Les tensions Suisse-UE ne doivent pas pénaliser l'arc lémanique, réaffirment Pierre-Yves Maillard et François Longchamp dans 'Le Matin Dimanche'. Les gouvernements vaudois et genevois seront à Berne mercredi pour défendre les intérêts de leur région.

Selon l'hebdomadaire orange, les ministres des deux Conseils d'Etat siégeront symboliquement ensemble à la Chambre des cantons avant de rencontrer différents acteurs de la scène fédérale, notamment le conseiller fédéral Alain Berset. Ils seront accompagnés de représentants des milieux académiques, économiques et culturels.

Au coeur des débats, 'la votation du 9 février, qui remet en cause le développement' de l'arc lémanique, livre le président du gouvernement genevois François Longchamp.
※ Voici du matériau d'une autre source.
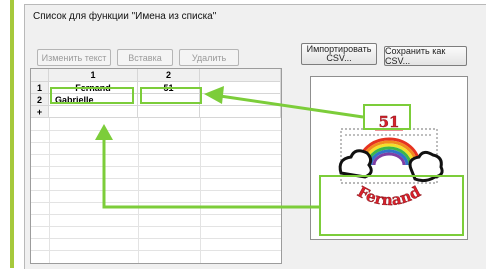 Image resolution: width=486 pixels, height=269 pixels. I want to click on arrow-to-number, so click(284, 102).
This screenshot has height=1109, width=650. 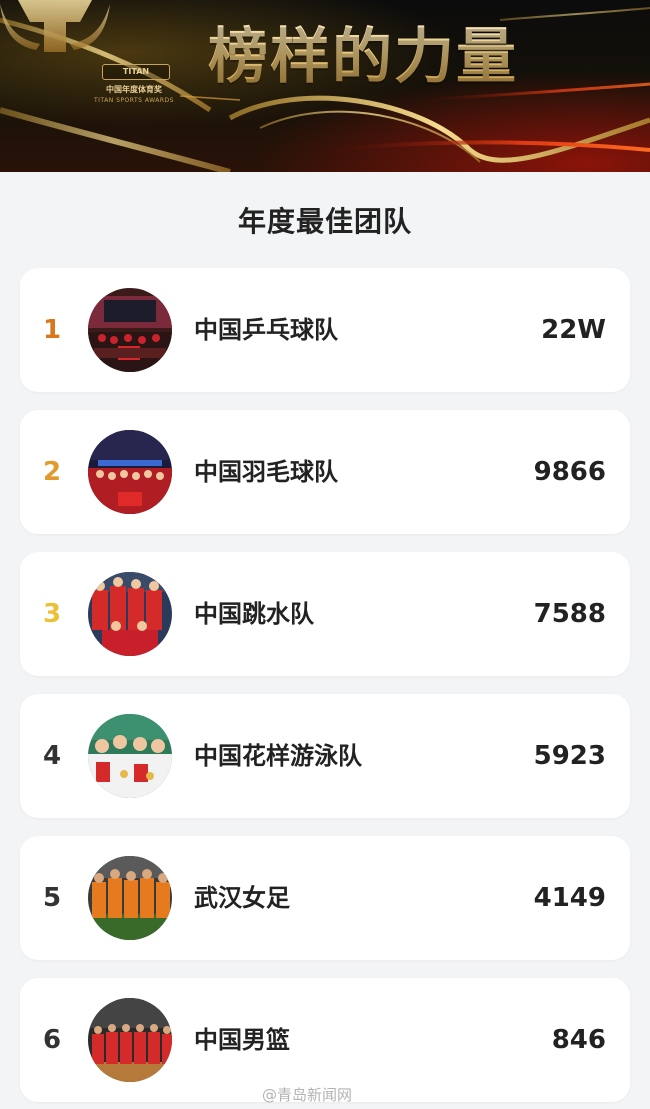 What do you see at coordinates (324, 222) in the screenshot?
I see `section-title: 年度最佳团队` at bounding box center [324, 222].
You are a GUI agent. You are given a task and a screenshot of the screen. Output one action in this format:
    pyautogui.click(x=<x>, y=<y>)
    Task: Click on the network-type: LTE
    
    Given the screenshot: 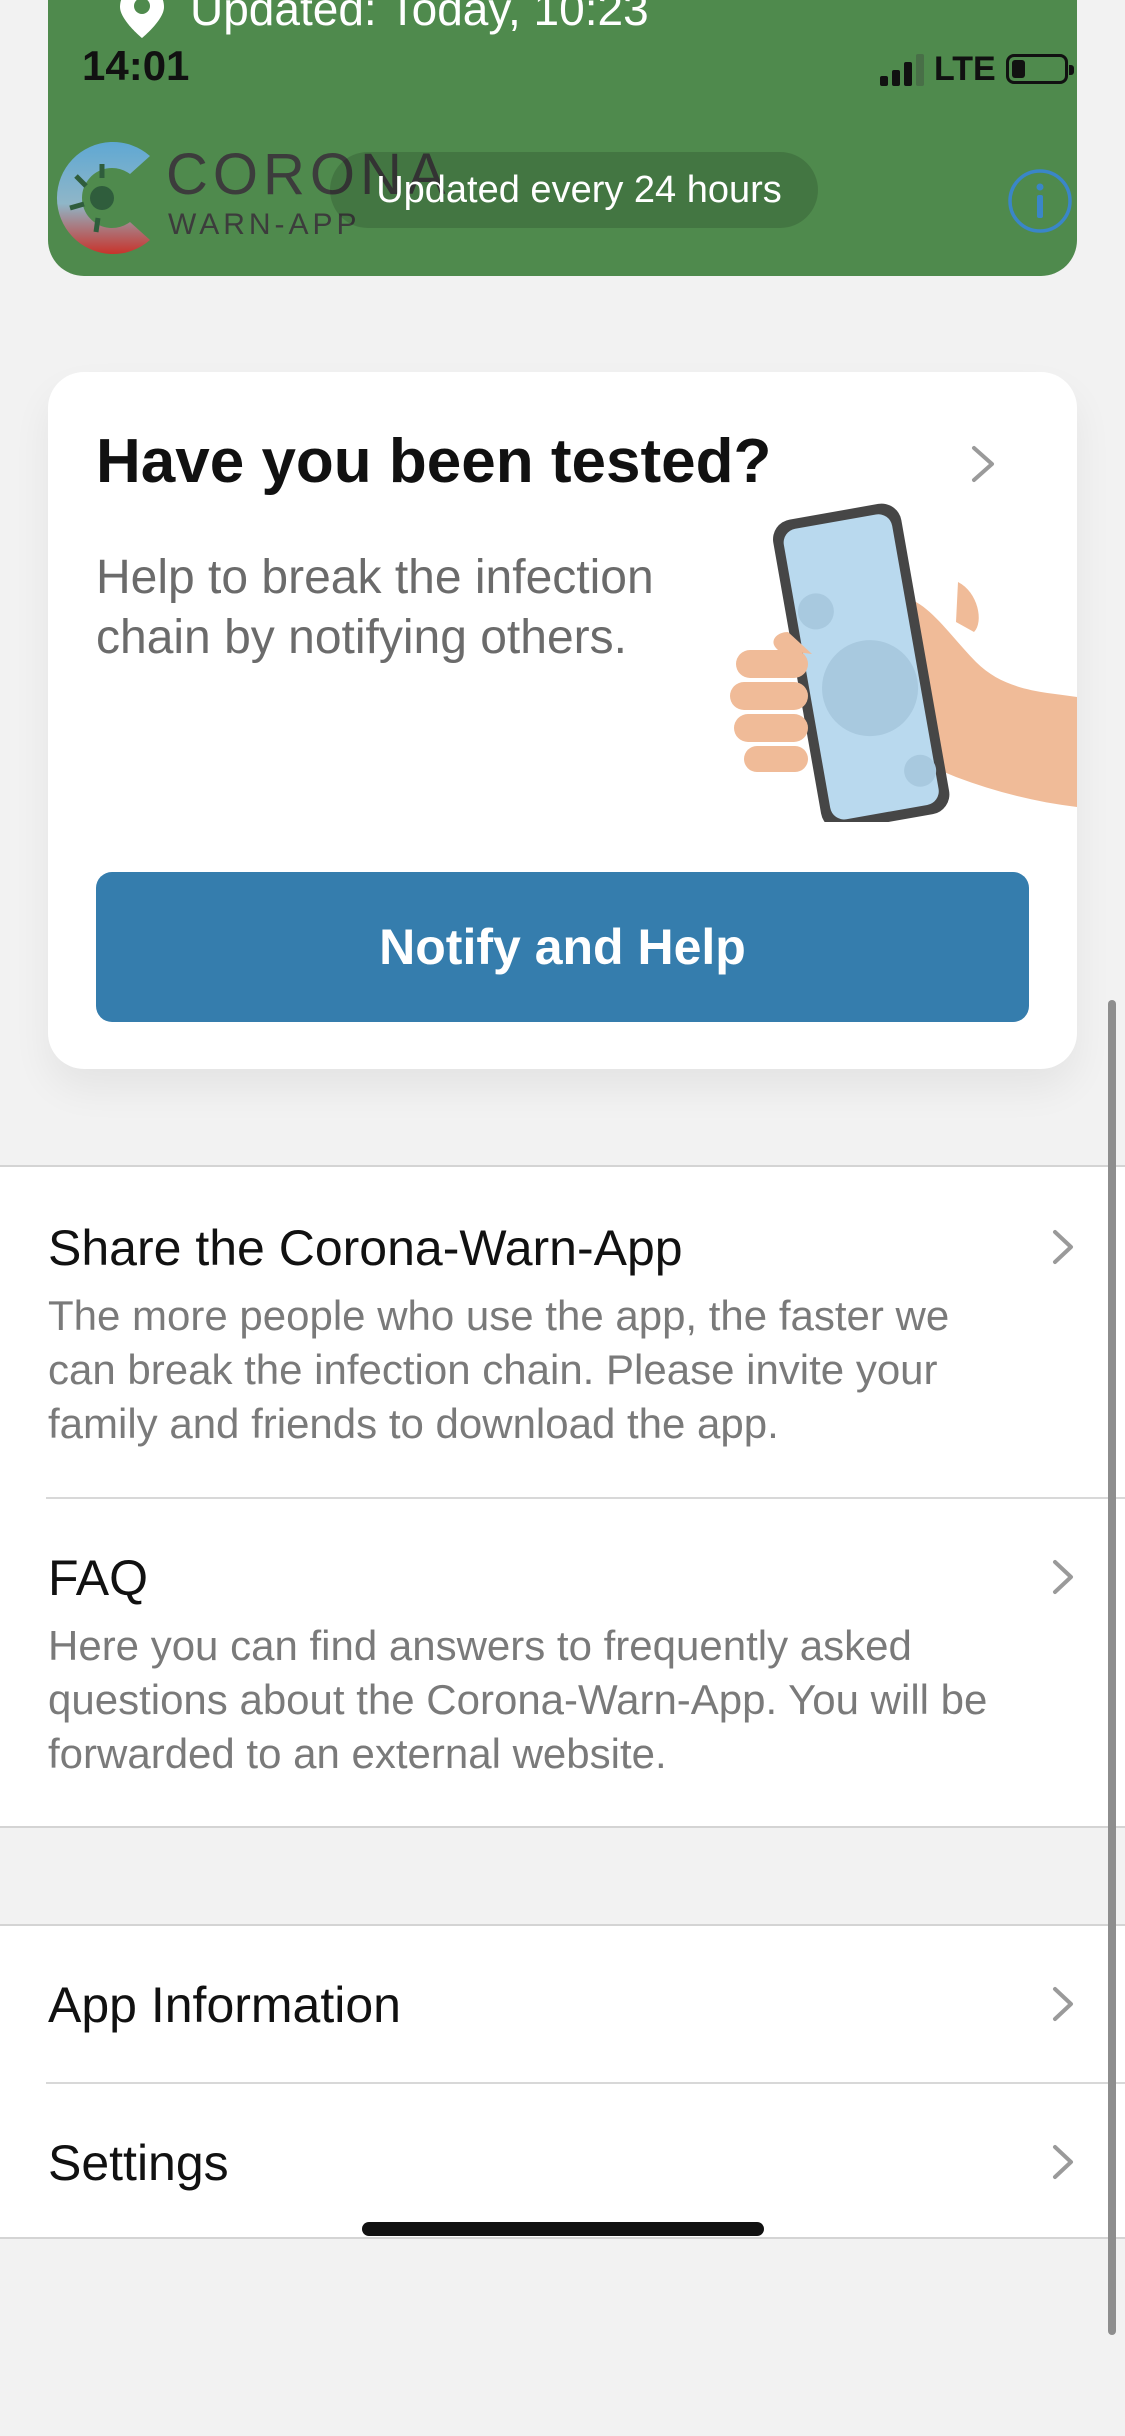 What is the action you would take?
    pyautogui.click(x=965, y=68)
    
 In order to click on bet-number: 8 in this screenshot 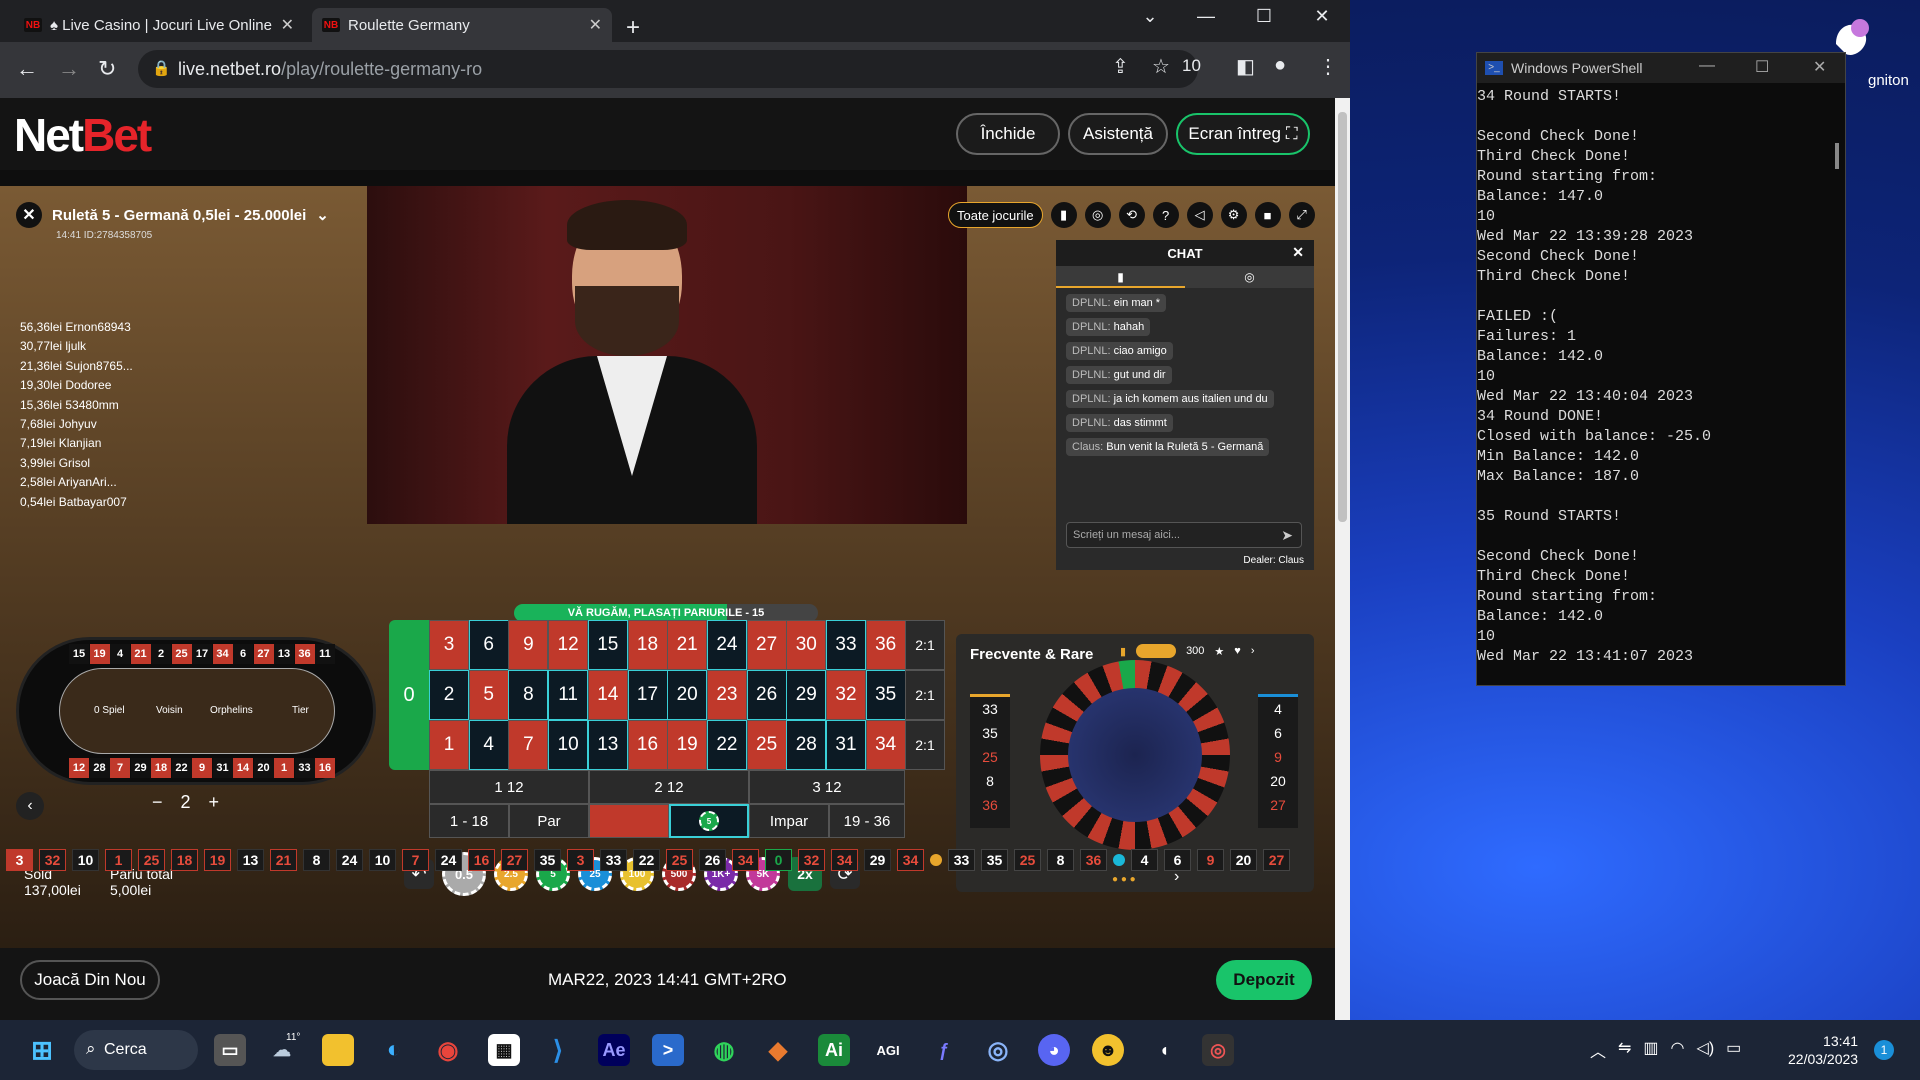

Le libéral-radical cite d'autres thèmes, soit 'l'avenir du réseau académique, la fiscalité des entreprises' et la péréquation financière, qui fait justement l'objet de discussions mercredi aux Chambres fédérales.

De son côté, Pierre-Yves Maillard, président du Conseil d'Etat vaudois, évoque notamment la question du franc fort, dont le choix 'menace directement' l'arc lémanique et son économie d'exportation.

'Rapport de force'

'Nous représentons une partie importante de la Suisse et nous devons veiller à ce qu'elle soit traitée avec équité', poursuit le ministre socialiste. 'C'est d'autant plus important que nous n'avons pas de conseiller fédéral de l'arc lémanique', ajoute-t-il, évoquant 'une communauté de destin' entre Vaud et Genève.

'Nos deux cantons représentent 25% des ressources produites, la population active la plus jeune du pays, des contributions financières déterminantes à la solidarité confédérale et un pôle académique et scientifique. Nous pouvons donc instaurer un rapport de force' avec Berne, renchérit François Longchamp.

Les cantons de Vaud et de Genève avaient demandé à discuter de l'après-9 février avec les autorités fédérales juste après le 'oui' du peuple à l'initiative de l'UDC sur l'immigration de masse. Une lettre en ce sens, paraphée par M. Maillard et M. Longchamp, avait été envoyée à Didier Burkhalter, alors président de la Confédération.